[RECORDS FOR THIS TASK Boundary: Start]

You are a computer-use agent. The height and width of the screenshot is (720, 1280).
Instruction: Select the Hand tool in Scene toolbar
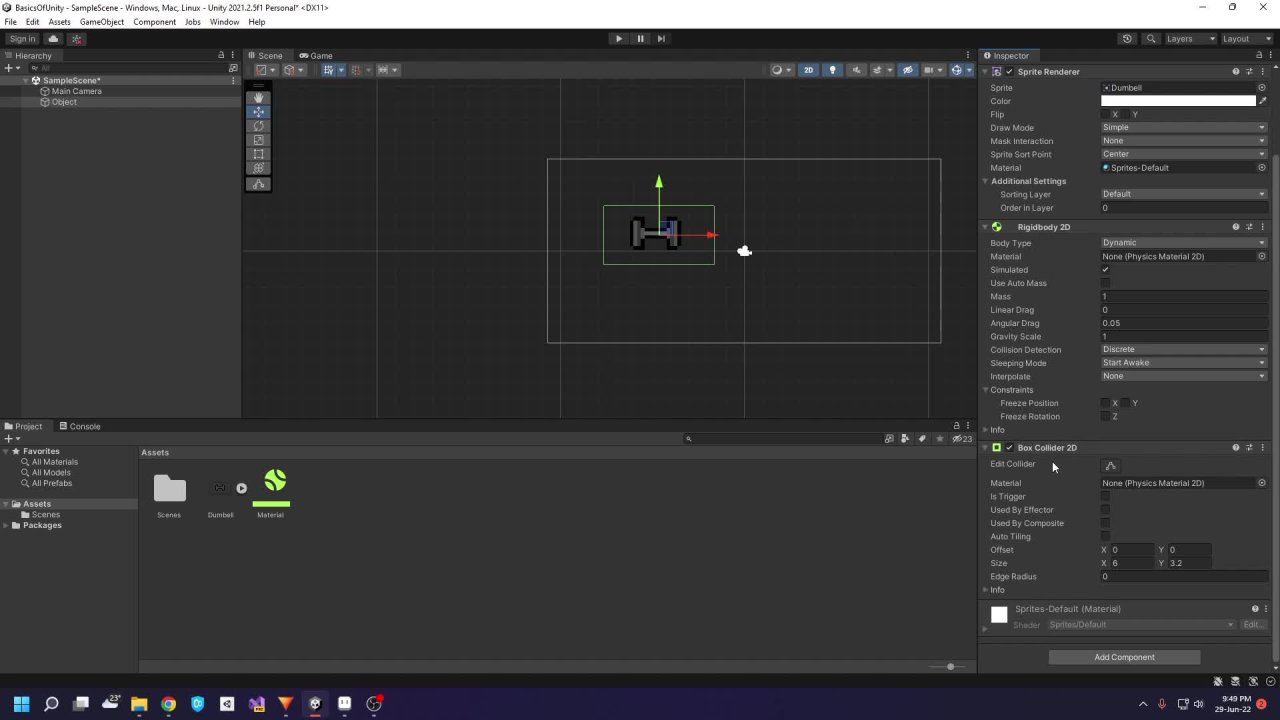[x=258, y=98]
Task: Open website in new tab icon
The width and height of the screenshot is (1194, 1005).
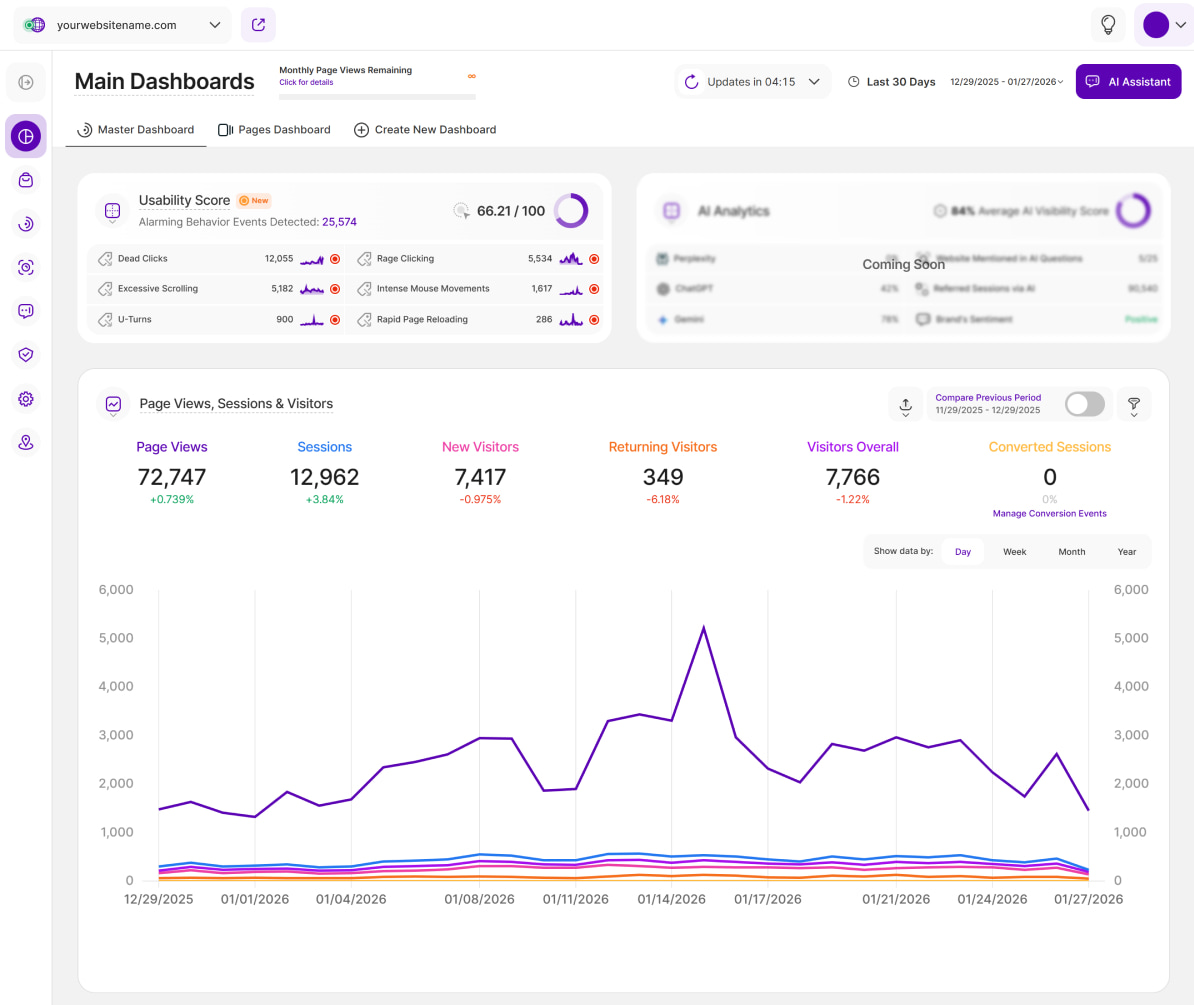Action: tap(258, 25)
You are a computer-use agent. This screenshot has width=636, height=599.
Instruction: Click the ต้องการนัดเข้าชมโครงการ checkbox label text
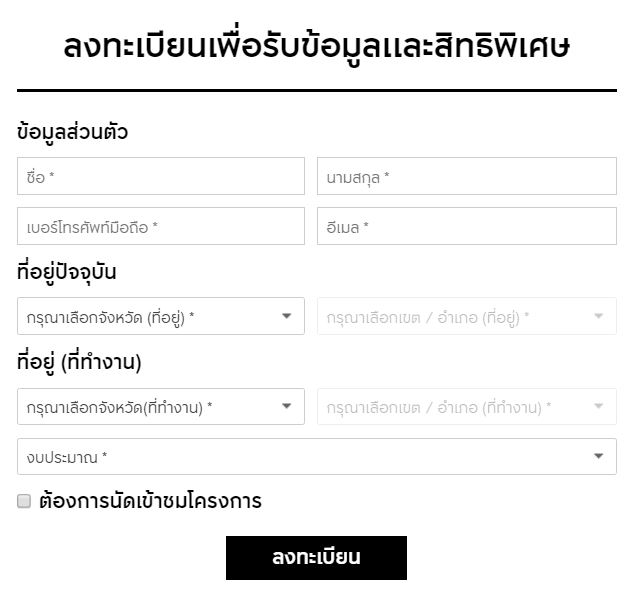(150, 501)
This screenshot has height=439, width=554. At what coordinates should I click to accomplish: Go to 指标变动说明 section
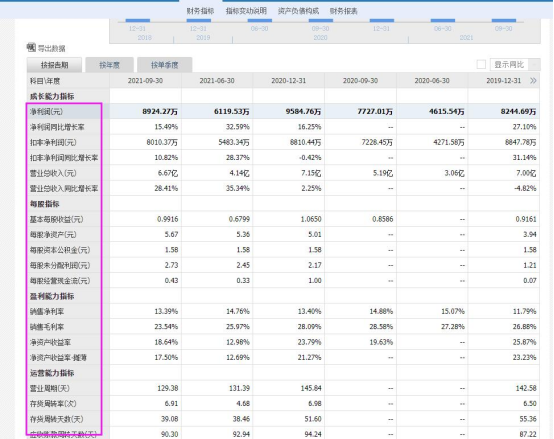(x=246, y=11)
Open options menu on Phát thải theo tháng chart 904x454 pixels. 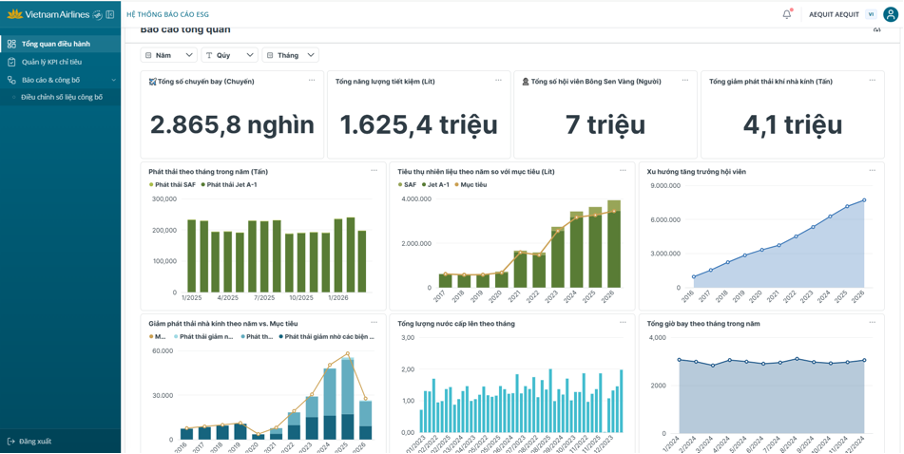374,171
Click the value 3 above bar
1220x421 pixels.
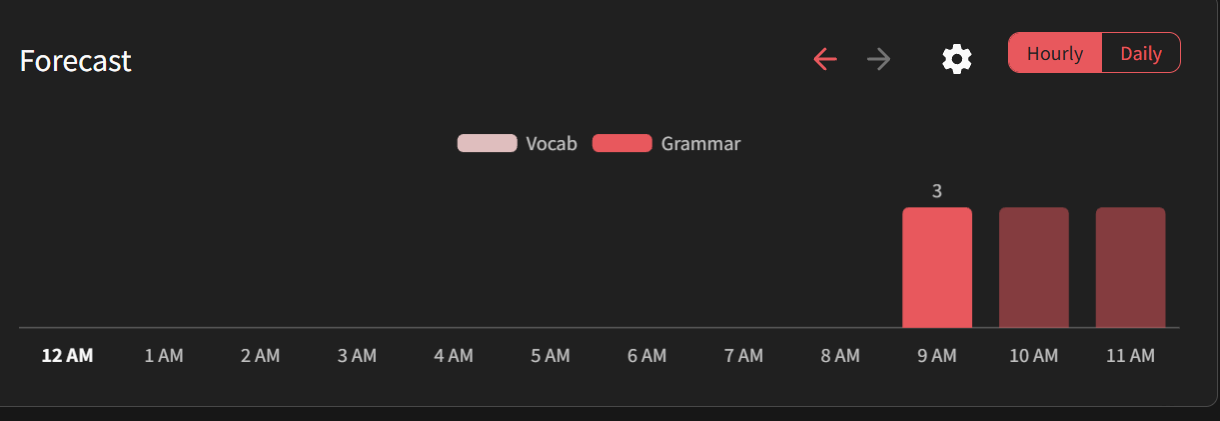[x=937, y=191]
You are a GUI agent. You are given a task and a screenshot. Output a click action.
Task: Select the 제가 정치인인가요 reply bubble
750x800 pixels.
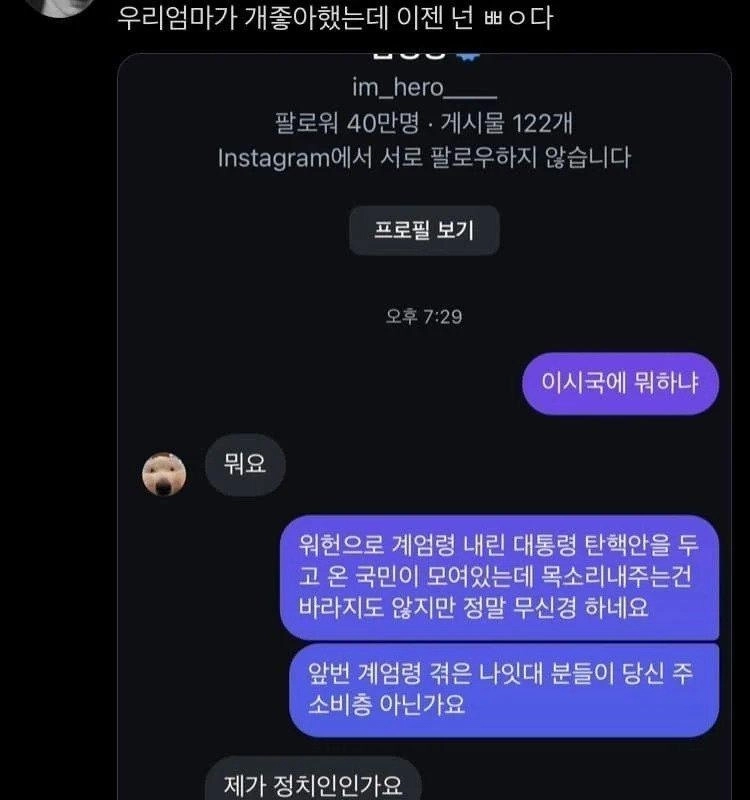[313, 780]
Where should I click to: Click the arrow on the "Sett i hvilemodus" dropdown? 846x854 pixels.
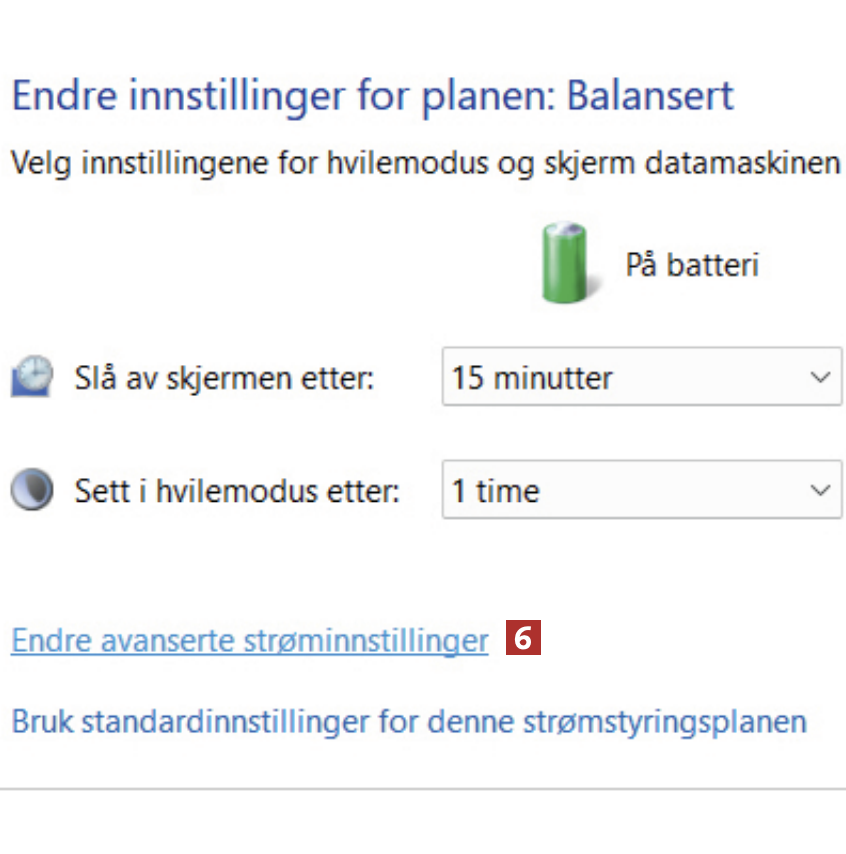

[RECORDS FOR THIS TASK Boundary: End]

Search term "agent": return each line of the data that contains it.

(FINAL ANSWER):
You are a computer-use agent. The height and width of the screenshot is (720, 1280).
You are a computer-use agent. This screenshot has width=636, height=599.
You are a GUI agent. You are given a task and a screenshot. Output a click action.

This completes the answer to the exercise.